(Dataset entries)
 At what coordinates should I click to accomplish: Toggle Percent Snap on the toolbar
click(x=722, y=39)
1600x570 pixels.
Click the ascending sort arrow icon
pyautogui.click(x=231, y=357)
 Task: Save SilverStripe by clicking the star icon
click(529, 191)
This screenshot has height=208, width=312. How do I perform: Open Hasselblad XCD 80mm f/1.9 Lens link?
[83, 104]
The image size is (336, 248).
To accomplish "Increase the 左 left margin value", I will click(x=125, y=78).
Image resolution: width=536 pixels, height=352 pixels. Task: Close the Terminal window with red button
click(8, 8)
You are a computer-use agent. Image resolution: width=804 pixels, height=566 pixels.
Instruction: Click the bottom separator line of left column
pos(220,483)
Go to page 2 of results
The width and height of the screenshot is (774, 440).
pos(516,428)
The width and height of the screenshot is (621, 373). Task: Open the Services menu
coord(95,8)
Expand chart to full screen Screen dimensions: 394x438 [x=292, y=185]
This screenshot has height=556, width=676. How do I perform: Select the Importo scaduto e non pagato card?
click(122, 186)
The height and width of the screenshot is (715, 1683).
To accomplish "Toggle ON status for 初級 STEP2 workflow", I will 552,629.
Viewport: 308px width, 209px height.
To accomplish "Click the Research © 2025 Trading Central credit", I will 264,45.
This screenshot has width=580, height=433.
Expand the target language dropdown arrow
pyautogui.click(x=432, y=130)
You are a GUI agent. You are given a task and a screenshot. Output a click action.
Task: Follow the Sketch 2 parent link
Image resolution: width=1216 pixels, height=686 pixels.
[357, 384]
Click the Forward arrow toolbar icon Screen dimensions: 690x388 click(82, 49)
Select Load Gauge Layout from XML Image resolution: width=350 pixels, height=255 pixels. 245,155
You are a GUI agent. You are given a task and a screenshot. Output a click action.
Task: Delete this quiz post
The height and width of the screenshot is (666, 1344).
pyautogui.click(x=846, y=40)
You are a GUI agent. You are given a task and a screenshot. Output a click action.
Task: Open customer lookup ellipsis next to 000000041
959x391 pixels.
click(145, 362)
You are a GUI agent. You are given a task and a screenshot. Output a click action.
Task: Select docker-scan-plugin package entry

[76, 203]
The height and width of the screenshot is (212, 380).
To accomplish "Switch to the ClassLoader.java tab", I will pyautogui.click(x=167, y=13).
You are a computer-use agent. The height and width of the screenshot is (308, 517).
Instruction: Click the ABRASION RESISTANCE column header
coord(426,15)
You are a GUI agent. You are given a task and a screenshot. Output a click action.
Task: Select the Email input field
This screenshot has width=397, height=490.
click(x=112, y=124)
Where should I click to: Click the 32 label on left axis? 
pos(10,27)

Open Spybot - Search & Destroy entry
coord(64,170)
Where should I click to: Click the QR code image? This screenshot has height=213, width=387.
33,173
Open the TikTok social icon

(Exercise):
All lines from the one containing "Task: Select the Email input field" to the last line above should be reproduced exactly, and no other lines should be given.

(Completed task):
Task: Select the Email input field
This screenshot has width=397, height=490.
click(x=112, y=124)
Where should I click to: Click the 32 label on left axis? 
pos(10,27)

Open Spybot - Search & Destroy entry
coord(64,170)
Where should I click to: Click the QR code image? This screenshot has height=213, width=387.
33,173
Open the TikTok social icon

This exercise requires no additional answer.